The Water Retainer is an organic soil-conditioning product. Generally, its effects last 3 months, during which period – pending appropriate application of the Water Retainer – the soil’s water retainment ability is substantially increased.
With Water Retainer crops can survive the drought period much longer (1-2 times longer) in rain-fed cultivation resulting in a 14 – 37 percent yield increase.
The farmer can save even up to 50 percent of its irrigation water and cost in irrigated cultivation.

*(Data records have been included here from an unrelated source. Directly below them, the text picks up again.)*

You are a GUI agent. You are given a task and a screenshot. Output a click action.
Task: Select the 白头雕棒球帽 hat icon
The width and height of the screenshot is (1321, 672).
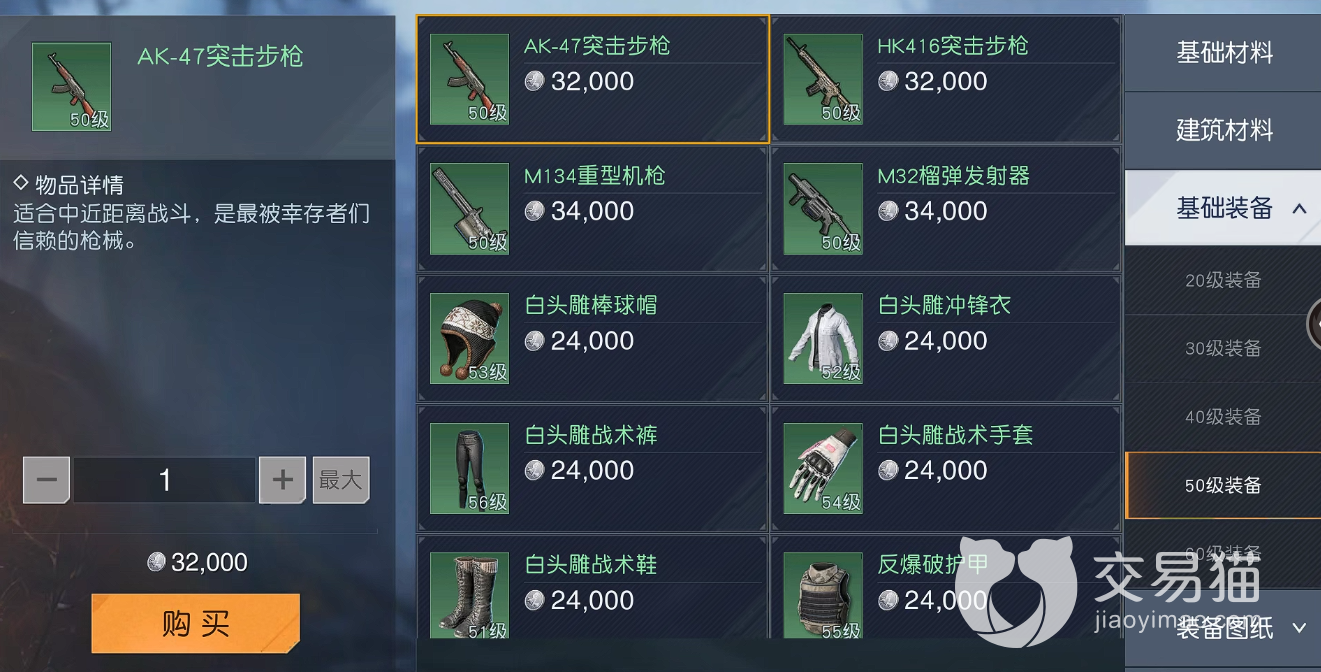[x=470, y=338]
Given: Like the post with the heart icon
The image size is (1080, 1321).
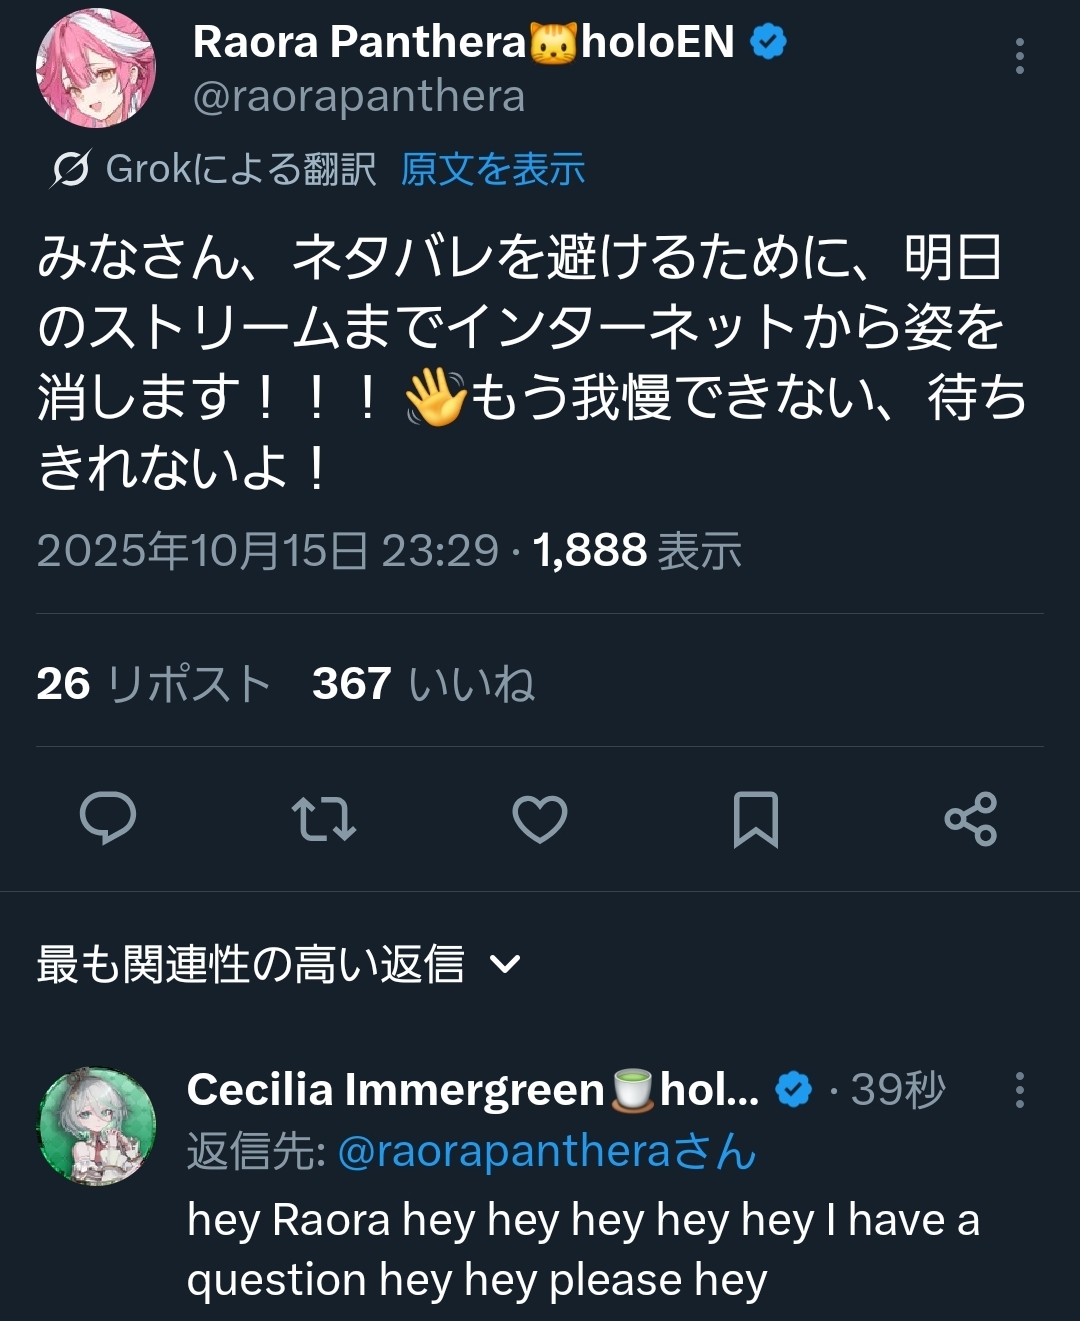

The product is registered to be used in organic farming, he added.
Applying this excellent ability in the developmental stage of plants, the benefits in better root development and better hydration will last for the whole cultivation period.
Prof Nsiah-Adjei, who is a trained Agronomist and holds a PhD degree in Production Ecology and Resource Conservation from Wageningen University and Research Centre, The Netherlands, recommends that farmers need to adopt good agronomic practices and modern technology to increase yields.
Water retainer can be applied by either spraying on the surface or solved in the irrigation water, with different levels of dilution possible.
In time, the Water Retainer will attach itself to both the roots of the plant and the soil grains, thus allowing water – either by rain or irrigation – entering the soil to trickle down to the water table, increasing water reserve.
The Water Retainer springs into action when vapour streams its way upwards though the capillaries, trapping vapour and transforming it into tiny droplets of water.
These droplets can be drawn upon by plant roots to absorb water.
Meanwhile, the product sprayed on the surface also traps air humidity. Water Retainer works with all types of plants, and on all types of soil.
This soil conservation technology is endorsed by the Food and Agriculture Organisation (FAO) and is already in use successfully in India, Hungary, South Africa, Morocco, and Kenya and seven other countries.